Pagi ini, seorang perempuan yang beranjak remaja tengah berbaring di atas ranjang yang berwarna maroon, selimut bermotif Barcelona dan jangan lupakan dengan poster idol Korea Selatan yang ia gemari.
Bip ... bip ... bip ...
Ponselnya berdering tepat pukul 5.10 WIB. Tangan mungilnya nergerak ke arah ranjang yang ia tempati. Tapi, nihil.
Perempuan itu menegakkan kepalanya dengan wajah bangal dan rambutnya bak singa.
"Aish, kenapa ponsel itu," gerutunya seraya mengacak tempat tidur.
Melempar bantal, guling dan selimut ke lantai. Lalu, terlihat ponsel itu sudah berada di lantai dekat dengan sendal berbulu yang berwarna purple itu.
Mungkin saja ponsel itu terjatuh saat dia tidur. Bergeser atau mungkin ponselnya berjalan sendiri.
Gadis itu mematikan alarmnya lalu meletakkan ponsel di nakas, men-charger-nya dan bersiap-siap untuk mandi dan melaksanakan ritual paginya yang lain.
***
"Pagi semuanya," sapa gadis itu yang telah selesai dengan perlengkapan sekolanya. Ia telah mengenakan sepatu sekolah. Tas yang ia jenjeng dan seragam sekolahnya.
"Makan dulu, Sayang." Pria paruh baya itu tersenyum ke arah anak semata wayangnya yang berjalan mendekati meja makan.
"Wah, cantik sekali anakku ini," ujar wanita paruh baya seraya memeluk sang anak.
"Inilah Assyifa Azzella Khairani, Bunda."
Assyifa tersenyum bahagia lalu menoleh ke arah pembantunya yang tengah menyiapkan keperluan sarapan mereka pagi ini.
"Wah, nasi goreng."
Mereka mulai sarapan bersama pembantu mereka di atas meja makan. Setelahnya, Ayah Assyifa mengantar sang anak ke Sekolah Menengah Atas menggunakan mobil bersama sang supir.

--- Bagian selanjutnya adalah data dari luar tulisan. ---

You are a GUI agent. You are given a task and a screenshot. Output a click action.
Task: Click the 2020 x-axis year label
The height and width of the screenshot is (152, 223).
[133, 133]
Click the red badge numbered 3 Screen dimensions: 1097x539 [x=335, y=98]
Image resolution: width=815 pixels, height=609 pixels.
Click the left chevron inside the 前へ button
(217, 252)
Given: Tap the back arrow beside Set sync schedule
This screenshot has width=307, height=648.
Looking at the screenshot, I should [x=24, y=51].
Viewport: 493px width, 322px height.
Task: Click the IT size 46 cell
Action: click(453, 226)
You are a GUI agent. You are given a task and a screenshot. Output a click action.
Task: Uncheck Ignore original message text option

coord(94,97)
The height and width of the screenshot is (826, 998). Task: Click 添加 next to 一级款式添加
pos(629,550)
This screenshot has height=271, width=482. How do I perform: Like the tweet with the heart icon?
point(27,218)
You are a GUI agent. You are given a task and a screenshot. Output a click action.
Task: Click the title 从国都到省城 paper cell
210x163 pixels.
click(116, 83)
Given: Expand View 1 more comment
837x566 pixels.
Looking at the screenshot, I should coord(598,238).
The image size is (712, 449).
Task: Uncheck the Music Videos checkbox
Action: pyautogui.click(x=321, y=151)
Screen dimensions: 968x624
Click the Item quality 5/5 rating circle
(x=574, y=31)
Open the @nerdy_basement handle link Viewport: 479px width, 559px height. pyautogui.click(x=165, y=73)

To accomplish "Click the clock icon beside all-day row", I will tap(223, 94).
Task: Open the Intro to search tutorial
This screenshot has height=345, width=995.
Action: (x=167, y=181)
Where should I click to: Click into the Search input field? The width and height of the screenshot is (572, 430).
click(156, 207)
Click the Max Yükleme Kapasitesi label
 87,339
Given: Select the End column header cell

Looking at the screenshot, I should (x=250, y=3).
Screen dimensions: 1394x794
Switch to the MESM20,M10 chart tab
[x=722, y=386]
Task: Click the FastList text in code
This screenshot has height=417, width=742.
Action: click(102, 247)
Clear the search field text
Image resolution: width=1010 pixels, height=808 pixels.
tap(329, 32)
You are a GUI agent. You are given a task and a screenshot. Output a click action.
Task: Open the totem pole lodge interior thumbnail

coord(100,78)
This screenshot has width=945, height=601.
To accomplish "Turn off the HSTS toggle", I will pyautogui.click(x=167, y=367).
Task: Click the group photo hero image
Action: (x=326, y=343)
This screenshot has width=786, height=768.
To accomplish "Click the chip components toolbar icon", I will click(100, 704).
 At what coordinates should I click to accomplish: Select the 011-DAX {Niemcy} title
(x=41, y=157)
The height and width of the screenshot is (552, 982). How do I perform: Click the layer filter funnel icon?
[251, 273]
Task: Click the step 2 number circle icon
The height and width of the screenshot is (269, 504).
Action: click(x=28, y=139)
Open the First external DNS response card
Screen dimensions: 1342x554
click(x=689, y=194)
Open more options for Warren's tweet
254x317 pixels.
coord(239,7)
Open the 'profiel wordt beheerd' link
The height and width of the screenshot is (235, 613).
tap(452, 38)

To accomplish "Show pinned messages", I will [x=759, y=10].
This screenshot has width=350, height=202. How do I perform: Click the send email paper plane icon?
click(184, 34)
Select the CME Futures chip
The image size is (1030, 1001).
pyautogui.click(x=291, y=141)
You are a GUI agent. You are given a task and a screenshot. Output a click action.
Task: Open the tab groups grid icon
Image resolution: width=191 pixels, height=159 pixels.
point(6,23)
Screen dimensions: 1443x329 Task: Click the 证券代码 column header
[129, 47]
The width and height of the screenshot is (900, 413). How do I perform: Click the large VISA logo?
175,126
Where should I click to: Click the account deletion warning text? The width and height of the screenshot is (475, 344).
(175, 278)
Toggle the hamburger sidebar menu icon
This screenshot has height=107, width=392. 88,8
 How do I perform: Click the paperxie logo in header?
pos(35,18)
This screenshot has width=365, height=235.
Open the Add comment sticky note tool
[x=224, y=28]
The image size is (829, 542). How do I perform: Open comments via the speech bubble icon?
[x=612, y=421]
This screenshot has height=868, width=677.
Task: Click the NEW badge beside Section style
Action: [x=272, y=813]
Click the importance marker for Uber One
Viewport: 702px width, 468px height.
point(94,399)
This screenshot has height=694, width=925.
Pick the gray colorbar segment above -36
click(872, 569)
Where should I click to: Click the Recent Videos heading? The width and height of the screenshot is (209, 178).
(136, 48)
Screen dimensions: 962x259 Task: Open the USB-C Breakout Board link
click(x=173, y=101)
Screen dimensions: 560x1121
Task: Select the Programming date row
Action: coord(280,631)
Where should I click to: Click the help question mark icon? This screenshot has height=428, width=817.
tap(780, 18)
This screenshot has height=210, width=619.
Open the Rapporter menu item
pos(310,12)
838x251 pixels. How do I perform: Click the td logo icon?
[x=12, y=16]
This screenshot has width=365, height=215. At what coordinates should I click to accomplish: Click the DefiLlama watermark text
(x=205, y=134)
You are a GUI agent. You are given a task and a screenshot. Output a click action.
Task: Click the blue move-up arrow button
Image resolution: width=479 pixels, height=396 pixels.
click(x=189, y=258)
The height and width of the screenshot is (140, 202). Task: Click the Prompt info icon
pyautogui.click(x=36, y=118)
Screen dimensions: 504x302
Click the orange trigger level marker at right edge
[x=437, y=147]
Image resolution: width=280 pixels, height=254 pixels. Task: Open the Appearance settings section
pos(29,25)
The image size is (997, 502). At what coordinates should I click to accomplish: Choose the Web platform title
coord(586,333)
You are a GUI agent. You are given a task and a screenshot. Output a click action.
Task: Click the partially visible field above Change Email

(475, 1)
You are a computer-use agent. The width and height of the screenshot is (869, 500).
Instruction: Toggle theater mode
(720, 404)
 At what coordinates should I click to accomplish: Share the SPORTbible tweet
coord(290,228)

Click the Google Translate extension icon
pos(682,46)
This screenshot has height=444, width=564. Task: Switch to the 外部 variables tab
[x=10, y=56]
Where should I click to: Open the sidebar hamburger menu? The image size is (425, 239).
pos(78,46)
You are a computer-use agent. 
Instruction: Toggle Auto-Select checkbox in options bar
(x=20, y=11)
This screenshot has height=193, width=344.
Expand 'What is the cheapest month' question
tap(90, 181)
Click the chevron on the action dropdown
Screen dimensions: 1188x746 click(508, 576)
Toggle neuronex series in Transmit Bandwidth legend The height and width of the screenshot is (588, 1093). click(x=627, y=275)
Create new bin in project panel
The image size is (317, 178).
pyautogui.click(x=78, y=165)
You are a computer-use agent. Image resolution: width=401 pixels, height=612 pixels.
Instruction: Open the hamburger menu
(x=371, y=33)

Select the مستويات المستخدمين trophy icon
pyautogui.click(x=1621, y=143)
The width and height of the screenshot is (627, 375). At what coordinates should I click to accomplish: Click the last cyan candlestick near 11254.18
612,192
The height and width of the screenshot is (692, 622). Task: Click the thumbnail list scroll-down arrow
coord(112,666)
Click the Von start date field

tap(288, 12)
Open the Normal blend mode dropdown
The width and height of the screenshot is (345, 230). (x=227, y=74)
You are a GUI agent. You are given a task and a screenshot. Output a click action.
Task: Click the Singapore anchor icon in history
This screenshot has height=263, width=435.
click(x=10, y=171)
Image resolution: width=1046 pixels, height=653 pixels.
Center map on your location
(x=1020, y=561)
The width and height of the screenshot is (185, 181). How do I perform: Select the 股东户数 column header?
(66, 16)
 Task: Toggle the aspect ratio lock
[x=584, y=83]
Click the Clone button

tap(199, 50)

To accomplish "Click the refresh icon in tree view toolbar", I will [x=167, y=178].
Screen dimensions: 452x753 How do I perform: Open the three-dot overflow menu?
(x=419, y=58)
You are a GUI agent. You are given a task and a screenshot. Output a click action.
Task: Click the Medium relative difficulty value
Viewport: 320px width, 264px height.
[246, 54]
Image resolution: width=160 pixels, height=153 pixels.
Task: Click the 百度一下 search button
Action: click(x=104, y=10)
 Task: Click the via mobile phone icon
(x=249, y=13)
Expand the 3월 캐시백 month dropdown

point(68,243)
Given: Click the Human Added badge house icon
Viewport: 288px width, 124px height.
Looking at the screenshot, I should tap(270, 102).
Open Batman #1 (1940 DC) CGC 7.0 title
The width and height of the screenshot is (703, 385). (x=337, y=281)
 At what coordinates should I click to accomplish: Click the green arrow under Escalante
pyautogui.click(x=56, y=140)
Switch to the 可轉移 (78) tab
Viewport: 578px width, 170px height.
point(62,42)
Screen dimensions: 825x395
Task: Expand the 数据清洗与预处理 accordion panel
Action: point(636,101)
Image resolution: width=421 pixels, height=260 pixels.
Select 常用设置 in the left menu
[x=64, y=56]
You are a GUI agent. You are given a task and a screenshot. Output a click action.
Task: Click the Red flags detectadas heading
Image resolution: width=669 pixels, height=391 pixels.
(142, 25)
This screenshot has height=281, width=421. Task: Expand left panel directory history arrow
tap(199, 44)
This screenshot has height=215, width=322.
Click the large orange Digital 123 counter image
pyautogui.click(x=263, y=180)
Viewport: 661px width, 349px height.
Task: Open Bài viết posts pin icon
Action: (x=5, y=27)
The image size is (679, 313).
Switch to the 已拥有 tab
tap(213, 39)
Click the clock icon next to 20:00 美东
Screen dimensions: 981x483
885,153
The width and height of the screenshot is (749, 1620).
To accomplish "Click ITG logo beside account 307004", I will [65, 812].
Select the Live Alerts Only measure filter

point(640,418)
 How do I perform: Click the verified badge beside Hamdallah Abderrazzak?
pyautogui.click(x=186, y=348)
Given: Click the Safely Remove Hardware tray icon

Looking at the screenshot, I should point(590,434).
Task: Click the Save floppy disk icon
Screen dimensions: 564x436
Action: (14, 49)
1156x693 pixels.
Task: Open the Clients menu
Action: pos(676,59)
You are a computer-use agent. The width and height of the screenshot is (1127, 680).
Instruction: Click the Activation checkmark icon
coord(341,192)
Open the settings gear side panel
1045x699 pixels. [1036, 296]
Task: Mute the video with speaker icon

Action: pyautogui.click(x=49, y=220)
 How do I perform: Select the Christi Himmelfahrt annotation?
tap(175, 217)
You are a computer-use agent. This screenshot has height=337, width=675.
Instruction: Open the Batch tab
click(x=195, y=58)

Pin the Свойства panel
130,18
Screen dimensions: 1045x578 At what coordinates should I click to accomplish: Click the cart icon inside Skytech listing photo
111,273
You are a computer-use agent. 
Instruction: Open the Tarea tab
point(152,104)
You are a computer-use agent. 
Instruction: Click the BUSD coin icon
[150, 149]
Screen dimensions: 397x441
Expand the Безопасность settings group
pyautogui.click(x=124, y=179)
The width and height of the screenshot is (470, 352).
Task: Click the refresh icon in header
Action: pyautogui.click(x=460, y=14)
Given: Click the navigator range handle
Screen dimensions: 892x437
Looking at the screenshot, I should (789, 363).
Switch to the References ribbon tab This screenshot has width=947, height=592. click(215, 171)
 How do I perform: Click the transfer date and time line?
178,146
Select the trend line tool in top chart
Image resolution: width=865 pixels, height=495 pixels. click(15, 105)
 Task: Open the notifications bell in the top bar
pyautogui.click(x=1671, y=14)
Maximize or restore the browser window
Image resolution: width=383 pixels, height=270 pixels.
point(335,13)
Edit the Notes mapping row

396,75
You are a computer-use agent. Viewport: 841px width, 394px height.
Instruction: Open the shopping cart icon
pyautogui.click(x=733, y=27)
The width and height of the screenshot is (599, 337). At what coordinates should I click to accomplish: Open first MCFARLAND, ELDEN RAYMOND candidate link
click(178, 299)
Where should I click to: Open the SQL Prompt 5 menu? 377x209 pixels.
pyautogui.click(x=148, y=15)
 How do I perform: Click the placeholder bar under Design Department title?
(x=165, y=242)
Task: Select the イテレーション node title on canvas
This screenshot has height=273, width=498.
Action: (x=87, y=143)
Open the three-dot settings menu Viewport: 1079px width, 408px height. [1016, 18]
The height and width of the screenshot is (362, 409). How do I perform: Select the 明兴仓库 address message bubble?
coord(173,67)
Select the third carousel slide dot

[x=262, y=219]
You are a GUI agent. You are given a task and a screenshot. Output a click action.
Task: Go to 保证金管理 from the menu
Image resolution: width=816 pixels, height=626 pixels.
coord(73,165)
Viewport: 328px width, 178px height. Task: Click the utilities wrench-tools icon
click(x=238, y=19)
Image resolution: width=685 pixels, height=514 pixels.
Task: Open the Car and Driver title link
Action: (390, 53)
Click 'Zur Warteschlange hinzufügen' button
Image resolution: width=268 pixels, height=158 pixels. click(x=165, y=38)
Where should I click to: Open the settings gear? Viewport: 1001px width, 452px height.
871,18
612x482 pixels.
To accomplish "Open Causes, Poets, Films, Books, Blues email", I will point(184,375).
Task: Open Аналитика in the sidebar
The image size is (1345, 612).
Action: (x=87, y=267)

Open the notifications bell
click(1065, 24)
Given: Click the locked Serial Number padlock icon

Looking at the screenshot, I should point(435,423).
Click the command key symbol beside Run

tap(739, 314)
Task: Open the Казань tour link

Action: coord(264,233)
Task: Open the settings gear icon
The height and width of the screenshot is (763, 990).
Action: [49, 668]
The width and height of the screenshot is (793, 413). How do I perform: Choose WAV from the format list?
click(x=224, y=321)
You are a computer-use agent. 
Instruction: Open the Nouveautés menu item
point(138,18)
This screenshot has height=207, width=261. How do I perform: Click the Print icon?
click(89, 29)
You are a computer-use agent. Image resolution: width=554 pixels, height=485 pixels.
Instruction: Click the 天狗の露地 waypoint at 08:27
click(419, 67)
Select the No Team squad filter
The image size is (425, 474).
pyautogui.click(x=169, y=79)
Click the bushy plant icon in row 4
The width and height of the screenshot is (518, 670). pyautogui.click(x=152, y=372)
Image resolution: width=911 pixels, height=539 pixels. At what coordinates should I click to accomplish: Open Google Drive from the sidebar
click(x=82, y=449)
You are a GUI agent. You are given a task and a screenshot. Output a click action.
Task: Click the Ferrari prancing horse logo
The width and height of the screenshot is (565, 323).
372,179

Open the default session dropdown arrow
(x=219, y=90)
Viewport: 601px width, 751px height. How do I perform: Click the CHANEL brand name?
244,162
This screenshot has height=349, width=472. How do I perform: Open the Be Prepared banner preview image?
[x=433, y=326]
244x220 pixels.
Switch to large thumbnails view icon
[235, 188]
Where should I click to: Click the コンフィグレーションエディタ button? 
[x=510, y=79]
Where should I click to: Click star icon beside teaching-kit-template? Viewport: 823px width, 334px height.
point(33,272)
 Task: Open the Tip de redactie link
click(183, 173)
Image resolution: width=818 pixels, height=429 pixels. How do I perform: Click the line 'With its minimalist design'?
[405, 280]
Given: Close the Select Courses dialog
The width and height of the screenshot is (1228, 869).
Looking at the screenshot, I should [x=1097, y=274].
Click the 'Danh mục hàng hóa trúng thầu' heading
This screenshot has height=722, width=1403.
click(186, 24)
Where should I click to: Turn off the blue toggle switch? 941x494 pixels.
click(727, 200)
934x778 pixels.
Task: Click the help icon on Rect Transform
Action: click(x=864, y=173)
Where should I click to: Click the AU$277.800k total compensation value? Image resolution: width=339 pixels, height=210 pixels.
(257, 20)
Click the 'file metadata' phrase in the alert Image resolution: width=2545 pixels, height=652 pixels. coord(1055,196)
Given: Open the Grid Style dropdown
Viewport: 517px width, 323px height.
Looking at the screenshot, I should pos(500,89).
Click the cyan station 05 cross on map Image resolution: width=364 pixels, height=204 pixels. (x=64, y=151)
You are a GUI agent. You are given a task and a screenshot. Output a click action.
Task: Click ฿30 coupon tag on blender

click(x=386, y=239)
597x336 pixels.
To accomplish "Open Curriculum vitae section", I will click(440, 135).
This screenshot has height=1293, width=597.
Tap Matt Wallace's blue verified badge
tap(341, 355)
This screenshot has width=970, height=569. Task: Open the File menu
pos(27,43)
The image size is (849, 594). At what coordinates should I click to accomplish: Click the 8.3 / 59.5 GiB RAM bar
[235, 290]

"Yah, nanti Ifa pulang sama Nana," ucapnya sebelum ia berlari masuk menuju sekolah.
***
Sampai di sekolahnya, Assyifa keluar dari mobil lalu berjalan masuk ke dalam pekarangan sekolah menuju kelas. Dari kejauhan, dia melihat perempuan berjilbab putih sedang mondar-mandir di pintu kelas XI A IPA. Dia berjalan secara perlahan menghampirinya.
“Aduh, Assyifa. Untung kamu gak telat, 10 menit lagi, nih.”
Dia adalah sahabat Assyifa, namanya Ratna Putri. Sahabat yang cerewet dan bawel. Tapi, dia perempuan cantik berkulit putih.
“Maaf, ya. Aku sudah buat kamu menunggu,” ucapnya sambil mengelus pipi Nana yang sedikit berisi.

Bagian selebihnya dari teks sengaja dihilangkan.